But at last, in the drift of time, Hadleyburg had the ill luck to offend a passing stranger–possibly without knowing it, certainly without caring, for Hadleyburg was sufficient unto itself, and cared not a rap for strangers or their opinions. Still, it would have been well to make an exception in this one’s case, for he was a bitter man and revengeful. All through his wanderings during a whole year he kept his injury in mind, and gave all his leisure moments to trying to invent a compensating satisfaction for it. He contrived many plans, and all of them were good, but none of them was quite sweeping enough; the poorest of them would hurt a great many individuals, but what he wanted was a plan which would comprehend the entire town, and not let so much as one person escape unhurt. At last he had a fortunate idea, and when it fell into his brain it lit up his whole head with an evil joy. He began to form a plan at once, saying to himself, “That is the thing to do–I will corrupt the town.”
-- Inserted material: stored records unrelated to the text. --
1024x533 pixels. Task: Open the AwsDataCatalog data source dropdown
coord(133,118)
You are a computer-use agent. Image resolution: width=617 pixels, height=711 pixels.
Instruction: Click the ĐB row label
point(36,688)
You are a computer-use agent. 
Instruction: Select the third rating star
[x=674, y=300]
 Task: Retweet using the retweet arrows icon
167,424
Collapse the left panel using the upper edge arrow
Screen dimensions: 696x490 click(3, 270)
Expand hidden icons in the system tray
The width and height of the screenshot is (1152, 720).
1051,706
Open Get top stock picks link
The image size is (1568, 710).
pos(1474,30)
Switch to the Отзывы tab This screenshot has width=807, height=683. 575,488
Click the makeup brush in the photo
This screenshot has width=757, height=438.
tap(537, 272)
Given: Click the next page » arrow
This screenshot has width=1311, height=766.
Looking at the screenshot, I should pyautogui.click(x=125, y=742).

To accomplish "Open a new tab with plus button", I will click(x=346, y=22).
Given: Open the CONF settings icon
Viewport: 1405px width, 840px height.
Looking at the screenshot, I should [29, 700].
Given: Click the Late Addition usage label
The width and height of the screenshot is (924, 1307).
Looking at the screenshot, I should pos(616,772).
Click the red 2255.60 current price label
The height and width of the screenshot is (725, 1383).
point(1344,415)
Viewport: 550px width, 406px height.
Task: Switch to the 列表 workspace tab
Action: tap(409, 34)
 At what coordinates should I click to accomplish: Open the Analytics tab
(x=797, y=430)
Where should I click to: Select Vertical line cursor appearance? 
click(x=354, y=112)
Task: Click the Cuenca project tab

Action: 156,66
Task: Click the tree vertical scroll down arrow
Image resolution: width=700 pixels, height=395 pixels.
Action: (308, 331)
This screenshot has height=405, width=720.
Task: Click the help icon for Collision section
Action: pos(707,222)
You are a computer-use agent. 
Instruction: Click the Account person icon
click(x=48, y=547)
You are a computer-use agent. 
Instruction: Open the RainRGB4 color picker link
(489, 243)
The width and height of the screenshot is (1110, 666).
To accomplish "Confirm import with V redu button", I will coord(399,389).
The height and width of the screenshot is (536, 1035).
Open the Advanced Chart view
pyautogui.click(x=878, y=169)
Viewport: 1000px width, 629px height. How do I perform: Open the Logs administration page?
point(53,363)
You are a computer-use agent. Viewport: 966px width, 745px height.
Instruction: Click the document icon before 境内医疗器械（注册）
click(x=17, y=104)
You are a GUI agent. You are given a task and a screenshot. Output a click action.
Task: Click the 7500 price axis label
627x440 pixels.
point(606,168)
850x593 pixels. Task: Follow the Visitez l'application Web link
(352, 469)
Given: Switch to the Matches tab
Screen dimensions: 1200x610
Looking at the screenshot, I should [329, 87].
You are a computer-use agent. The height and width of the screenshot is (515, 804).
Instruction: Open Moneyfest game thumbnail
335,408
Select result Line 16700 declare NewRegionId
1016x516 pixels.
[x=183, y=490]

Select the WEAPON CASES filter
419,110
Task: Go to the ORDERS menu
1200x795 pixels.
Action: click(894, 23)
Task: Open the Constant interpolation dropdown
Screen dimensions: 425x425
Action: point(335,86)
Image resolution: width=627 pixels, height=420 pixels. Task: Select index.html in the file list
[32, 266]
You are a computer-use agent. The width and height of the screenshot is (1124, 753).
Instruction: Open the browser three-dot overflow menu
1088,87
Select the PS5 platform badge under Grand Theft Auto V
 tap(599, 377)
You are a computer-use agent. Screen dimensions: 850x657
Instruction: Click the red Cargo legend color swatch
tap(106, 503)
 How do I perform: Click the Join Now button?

Six months later he went to Hadleyburg, and arrived in a buggy at the house of the old cashier of the bank about ten at night. He got a sack out of the buggy, shouldered it, and staggered with it through the cottage yard, and knocked at the door. A woman’s voice said “Come in,” and he entered, and set his sack behind the stove in the parlor, saying politely to the old lady who sat reading the Missionary Herald by the lamp:
“Pray keep your seat, madam, I will not disturb you. There–now it is pretty well concealed; one would hardly know it was there. Can I see your husband a moment, madam?”
No, he was gone to Brixton, and might not return before morning.
“Very well, madam, it is no matter. I merely wanted to leave that sack in his care, to be delivered to the rightful owner when he shall be found. I am a stranger; he does not know me; I am merely passing through the town to-night to discharge a matter which has been long in my mind. My errand is now completed, and I go pleased and a little proud, and you will never see me again. There is a paper attached to the sack which will explain everything. Good night, madam.”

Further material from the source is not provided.